Mental Beauty

Beauty has gone, but yet her mind is still
As beautiful as ever; still the play
Of light around her lips has every charm
Of childhood in its freshness: Love has there
Scamped his unfading impress, and the hues
Of fancy shine around her, as the Sun
Gilds at his setting some decaying tower,
With feathered moss and ivy overgrown.
I knew her in the dawning of her charms,
When the new rose first opened, and its sweets
No wind had wasted. She was of those forms
Apelles might have painted for the Queen
Of loveliness and love—light as the fays
Dancing on glimmering dew-drops, when the moon
Rides in her silver softness, and the world
Is calm and brightly beautiful below.
She was all mildness, and the melting tone
Of her sweet voice thrilled me, and seemed to flow
Into my soul, a stream of melody,
Delicious in its mellowness; it spake
A heart at ease—and then the quiet smile
Sat playing on her lips, that pouting, spread,
Their vermil freshness forth, as if to ask
The kiss of him she smiled on. In her eye
Gentleness had its dwelling, and light Mirth
Glanced out in sudden flashes, and keen Wit
Shot arrows which delighted, while they stung.

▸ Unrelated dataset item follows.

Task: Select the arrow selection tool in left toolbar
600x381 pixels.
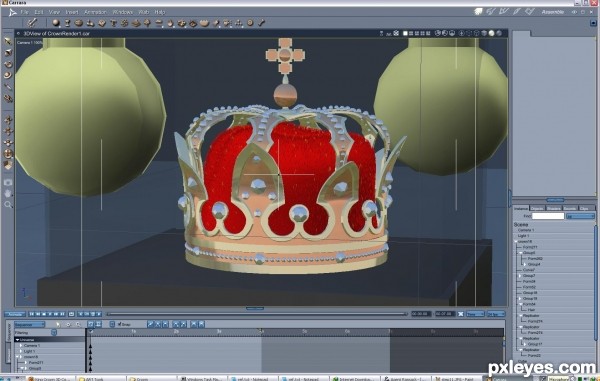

She was a young Medusa, ere she knew
The evil of a world that watched to blast
Her loveliness, and make it terrible;
Striking a dead cold horror on the heart
Of him, who saw the fairest of all things,
A lovely woman, made the common prey
Of lawless passion—but it touched not HER:
No mist breathed o'er her brightness; but the pure
Full light of virtue rested there, and shed
New lustre on the light that ever came
Through her transparent features, and revealed
Each movement of the soul that swelled within:
And they were all of Heaven—such high desires
As angels had been proud of—pure as light
In its primeval fountain, ere it flowed
To mingle with the elements, and lose
Its perfect clearness. She was as a flower
New opened in a valley, where no foot
Had trodden, and no living thing had left
Print of the world's pollution: there she blew
Fragrant and lovely, and a parent's hand
Shielded her from the winds that blast, or bring
Poison upon their wings, and taint the heart
Left open to their influence. Shielded there
She ripened all her treasures, and became
Full-blown and rich in her maturity—
The dwelling of a spirit, not of earth,
But ever mingling with the pure and high
Conceptions of a soul that spreads its wings
To fly where Mind, when boldest, dared to soar.
And though the form has withered, and the bloom
Has faded, she is lovely; for the sounds
That issue from her lips, and flow around
In liquid eloquence, are oracles
Of more than ancient wisdom, or they speak
Portions of that full hymn of Poesy,
Which ever rises when a mind on fire
Blends with the majesty of outward things;
And with the glories of a boundless Heaven,
And a rich earth, and ever-rolling sea
Communing, swells to that ineffable
Fruition, which in hope will never end.